┏━━
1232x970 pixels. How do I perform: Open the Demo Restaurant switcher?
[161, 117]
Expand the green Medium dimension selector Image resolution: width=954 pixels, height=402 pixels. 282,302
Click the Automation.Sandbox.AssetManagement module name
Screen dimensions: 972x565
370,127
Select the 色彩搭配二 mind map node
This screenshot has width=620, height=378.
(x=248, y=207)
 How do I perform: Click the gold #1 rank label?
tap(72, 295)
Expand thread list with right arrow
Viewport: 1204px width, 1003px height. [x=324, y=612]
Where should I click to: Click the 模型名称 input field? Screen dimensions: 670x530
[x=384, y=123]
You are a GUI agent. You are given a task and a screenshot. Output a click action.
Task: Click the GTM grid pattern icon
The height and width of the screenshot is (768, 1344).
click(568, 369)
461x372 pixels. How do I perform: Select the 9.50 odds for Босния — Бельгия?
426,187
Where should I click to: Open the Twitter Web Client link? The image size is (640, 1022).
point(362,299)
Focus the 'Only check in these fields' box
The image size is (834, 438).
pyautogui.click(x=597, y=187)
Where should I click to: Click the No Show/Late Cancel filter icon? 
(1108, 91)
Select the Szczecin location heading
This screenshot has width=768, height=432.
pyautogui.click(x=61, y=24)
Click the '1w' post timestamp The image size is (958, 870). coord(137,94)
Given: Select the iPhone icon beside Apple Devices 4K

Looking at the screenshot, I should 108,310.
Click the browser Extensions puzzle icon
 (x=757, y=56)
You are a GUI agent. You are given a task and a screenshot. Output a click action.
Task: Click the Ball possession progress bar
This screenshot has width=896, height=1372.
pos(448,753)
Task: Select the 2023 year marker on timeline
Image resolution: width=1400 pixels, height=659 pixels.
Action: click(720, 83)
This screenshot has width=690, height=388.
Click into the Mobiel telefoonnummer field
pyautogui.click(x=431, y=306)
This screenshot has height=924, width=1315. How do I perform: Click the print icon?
┗━━
* [Goal of the exercise] Each record must be repeated exactly as it appears above.

* [Solution for this problem]
1232x970 pixels. How do I perform: Open the Demo Restaurant switcher?
[161, 117]
Expand the green Medium dimension selector Image resolution: width=954 pixels, height=402 pixels. 282,302
Click the Automation.Sandbox.AssetManagement module name
Screen dimensions: 972x565
370,127
Select the 色彩搭配二 mind map node
This screenshot has width=620, height=378.
(x=248, y=207)
 How do I perform: Click the gold #1 rank label?
tap(72, 295)
Expand thread list with right arrow
Viewport: 1204px width, 1003px height. [x=324, y=612]
Where should I click to: Click the 模型名称 input field? Screen dimensions: 670x530
[x=384, y=123]
You are a GUI agent. You are given a task and a screenshot. Output a click action.
Task: Click the GTM grid pattern icon
The height and width of the screenshot is (768, 1344).
click(568, 369)
461x372 pixels. How do I perform: Select the 9.50 odds for Босния — Бельгия?
426,187
Where should I click to: Open the Twitter Web Client link? The image size is (640, 1022).
point(362,299)
Focus the 'Only check in these fields' box
The image size is (834, 438).
pyautogui.click(x=597, y=187)
Where should I click to: Click the No Show/Late Cancel filter icon? 
(1108, 91)
Select the Szczecin location heading
This screenshot has width=768, height=432.
pyautogui.click(x=61, y=24)
Click the '1w' post timestamp The image size is (958, 870). coord(137,94)
Given: Select the iPhone icon beside Apple Devices 4K

Looking at the screenshot, I should 108,310.
Click the browser Extensions puzzle icon
 (x=757, y=56)
You are a GUI agent. You are given a task and a screenshot. Output a click action.
Task: Click the Ball possession progress bar
This screenshot has width=896, height=1372.
pos(448,753)
Task: Select the 2023 year marker on timeline
Image resolution: width=1400 pixels, height=659 pixels.
Action: click(720, 83)
This screenshot has width=690, height=388.
Click into the Mobiel telefoonnummer field
pyautogui.click(x=431, y=306)
This screenshot has height=924, width=1315. How do I perform: Click the print icon?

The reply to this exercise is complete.